Villages outside the state capital Sittwe remain volatile after a dispute over custody of a dead Rohingya quickly escalated into a day of clashes on Friday in which police raked Rohingya crowds with gunfire, according to witnesses.
The violence underscores the growing Rohingya desperation in the face of an increasingly unsparing police response. At least two people were killed and more than a dozen injured, locals said.
The renewed tensions come despite government efforts to bring calm to Rakhine State, after two eruptions of communal violence with ethnic Rakhine Buddhists last year killed at least 192 people and left 140,000 homeless, mostly Rohingya.

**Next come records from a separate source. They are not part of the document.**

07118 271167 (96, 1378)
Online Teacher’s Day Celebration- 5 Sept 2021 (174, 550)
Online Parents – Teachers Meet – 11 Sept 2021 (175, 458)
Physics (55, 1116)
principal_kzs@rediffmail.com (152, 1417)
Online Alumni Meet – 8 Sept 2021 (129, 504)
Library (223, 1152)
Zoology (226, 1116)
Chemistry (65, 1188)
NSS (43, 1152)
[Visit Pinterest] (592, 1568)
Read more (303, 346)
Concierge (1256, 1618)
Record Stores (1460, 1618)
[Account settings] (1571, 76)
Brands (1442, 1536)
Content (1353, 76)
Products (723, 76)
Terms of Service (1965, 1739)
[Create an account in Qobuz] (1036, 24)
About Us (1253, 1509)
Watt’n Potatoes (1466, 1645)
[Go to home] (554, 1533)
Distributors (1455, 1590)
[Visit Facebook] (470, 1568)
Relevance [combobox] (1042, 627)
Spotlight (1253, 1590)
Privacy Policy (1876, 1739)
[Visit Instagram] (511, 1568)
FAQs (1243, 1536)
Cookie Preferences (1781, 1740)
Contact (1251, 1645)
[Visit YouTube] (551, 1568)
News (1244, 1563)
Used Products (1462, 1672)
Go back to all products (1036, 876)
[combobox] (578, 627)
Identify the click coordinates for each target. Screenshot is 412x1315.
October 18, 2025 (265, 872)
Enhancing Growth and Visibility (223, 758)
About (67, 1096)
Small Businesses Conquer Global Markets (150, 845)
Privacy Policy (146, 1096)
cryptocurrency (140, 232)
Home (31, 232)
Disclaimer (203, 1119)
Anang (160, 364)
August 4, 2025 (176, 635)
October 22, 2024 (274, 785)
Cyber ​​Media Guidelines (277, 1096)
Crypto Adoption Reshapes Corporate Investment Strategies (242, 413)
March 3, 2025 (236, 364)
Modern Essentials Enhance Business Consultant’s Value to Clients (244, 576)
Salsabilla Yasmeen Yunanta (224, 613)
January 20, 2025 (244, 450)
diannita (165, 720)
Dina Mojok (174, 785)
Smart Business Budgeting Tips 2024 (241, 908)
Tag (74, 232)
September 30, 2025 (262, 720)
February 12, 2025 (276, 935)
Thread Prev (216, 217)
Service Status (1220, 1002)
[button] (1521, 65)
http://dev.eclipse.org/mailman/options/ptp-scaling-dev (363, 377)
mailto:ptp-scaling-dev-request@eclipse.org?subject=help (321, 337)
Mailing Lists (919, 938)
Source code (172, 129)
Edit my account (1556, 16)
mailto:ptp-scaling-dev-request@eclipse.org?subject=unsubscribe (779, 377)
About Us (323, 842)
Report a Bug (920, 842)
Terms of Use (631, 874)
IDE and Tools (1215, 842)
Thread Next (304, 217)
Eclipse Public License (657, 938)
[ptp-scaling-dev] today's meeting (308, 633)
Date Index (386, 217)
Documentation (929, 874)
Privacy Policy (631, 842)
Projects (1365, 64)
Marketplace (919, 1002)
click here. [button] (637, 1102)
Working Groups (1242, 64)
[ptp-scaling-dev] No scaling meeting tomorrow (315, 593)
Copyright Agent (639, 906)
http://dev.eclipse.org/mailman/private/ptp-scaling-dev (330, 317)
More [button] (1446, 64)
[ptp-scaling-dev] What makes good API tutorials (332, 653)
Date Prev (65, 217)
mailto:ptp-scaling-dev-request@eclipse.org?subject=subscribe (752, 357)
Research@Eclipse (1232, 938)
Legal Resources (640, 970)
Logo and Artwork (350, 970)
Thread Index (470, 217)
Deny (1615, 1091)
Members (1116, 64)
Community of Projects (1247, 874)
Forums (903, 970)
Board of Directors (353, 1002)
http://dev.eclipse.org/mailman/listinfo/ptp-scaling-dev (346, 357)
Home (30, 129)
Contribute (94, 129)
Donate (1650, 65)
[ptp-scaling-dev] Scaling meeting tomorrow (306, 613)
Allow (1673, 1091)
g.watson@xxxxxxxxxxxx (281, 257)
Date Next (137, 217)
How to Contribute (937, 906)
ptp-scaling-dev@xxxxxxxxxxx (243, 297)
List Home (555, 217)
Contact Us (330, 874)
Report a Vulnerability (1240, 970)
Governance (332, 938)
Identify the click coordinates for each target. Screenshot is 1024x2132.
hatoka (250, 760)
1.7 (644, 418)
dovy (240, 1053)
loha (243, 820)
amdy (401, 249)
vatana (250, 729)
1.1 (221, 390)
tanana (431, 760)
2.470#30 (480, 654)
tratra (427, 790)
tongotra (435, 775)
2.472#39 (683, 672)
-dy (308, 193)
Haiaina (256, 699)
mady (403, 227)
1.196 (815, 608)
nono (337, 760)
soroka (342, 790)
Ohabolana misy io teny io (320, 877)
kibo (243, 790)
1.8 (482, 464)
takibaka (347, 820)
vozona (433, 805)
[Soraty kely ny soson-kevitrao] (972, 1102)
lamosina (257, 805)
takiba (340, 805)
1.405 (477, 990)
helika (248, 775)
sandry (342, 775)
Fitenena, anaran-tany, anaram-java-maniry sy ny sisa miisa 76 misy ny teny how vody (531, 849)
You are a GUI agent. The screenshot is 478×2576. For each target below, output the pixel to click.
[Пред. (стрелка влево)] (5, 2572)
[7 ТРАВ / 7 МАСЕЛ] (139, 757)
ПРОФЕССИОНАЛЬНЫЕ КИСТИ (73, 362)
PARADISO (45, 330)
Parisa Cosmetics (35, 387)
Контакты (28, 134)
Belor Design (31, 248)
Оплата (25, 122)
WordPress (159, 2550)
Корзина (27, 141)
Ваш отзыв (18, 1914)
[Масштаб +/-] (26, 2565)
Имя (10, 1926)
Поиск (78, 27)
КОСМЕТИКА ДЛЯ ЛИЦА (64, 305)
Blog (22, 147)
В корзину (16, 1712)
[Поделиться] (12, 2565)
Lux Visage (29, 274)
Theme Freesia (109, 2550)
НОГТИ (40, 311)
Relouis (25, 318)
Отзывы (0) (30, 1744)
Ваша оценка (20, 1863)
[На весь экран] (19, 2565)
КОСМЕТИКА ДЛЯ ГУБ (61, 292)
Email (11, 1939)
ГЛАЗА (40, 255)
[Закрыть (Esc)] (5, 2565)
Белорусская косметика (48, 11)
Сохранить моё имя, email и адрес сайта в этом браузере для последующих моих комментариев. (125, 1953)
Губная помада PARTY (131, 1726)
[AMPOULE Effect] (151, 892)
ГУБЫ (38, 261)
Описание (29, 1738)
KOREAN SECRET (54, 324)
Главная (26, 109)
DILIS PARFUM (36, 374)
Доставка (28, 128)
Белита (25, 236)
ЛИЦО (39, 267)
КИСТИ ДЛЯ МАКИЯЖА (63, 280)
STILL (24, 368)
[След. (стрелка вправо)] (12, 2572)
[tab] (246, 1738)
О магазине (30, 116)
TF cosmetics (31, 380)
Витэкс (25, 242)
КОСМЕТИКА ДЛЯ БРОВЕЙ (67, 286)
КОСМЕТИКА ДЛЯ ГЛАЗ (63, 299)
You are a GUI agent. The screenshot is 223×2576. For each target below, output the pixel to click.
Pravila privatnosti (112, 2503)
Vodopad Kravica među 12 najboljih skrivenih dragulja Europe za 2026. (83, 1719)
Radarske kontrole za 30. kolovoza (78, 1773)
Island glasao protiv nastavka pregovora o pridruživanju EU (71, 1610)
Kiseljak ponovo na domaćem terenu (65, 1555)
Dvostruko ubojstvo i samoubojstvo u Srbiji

The battered corpse of the fisherman washed ashore at Ohntawgyi village after Friday morning prayers, triggering a day of clashes in which police raked crowds of Rohingya with gunfire.
A military intelligence source in Sittwe put the toll at one dead and nine injured, while the state-run New Light of Myanmar newspaper said only three people had suffered “minor injuries”.
Apartheid-like policies have segregated Buddhists from Muslims, many of whom fester in primitive camps for internally displaced people (IDPs) with little hope of resettlement.
A Reuters photographer and video journalist who visited the area said the situation remained tense as Tomas Ojea Quintana, UN special rapporteur on human rights in Myanmar, arrived in Sittwe on Monday.